▶ _Extracted data_

————

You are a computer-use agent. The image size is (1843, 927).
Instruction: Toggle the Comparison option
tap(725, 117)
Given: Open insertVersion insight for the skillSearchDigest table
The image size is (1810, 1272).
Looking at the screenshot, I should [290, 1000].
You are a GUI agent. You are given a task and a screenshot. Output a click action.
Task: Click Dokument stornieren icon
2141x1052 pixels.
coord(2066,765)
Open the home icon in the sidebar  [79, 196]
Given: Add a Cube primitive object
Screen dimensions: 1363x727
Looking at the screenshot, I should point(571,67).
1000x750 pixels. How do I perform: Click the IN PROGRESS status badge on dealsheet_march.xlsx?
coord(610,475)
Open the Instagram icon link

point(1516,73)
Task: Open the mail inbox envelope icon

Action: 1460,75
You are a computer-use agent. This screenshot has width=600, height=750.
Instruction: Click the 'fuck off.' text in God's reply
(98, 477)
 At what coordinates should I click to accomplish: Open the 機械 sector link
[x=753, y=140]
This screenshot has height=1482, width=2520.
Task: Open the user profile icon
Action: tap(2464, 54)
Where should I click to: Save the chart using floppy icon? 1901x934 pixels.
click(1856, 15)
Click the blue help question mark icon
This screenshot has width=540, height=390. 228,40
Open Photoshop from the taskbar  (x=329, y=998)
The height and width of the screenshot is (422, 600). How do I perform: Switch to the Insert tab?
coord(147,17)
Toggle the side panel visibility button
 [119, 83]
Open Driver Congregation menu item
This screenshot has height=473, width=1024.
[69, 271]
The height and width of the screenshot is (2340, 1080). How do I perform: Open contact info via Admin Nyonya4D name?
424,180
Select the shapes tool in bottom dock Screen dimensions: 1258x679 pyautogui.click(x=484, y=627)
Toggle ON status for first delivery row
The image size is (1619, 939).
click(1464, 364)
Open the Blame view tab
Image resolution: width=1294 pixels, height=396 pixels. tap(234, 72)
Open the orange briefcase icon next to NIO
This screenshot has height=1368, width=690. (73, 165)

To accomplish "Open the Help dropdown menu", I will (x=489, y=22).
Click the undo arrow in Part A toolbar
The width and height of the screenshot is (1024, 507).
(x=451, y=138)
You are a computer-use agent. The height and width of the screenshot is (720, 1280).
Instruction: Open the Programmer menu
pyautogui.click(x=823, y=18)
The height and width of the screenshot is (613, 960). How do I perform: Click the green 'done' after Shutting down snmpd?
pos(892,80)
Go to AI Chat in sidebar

————

▶ _Problem_
Count how many lines in the items above contain the string "pyautogui". Reply with the number alone.

▶ _Solution to this problem_
2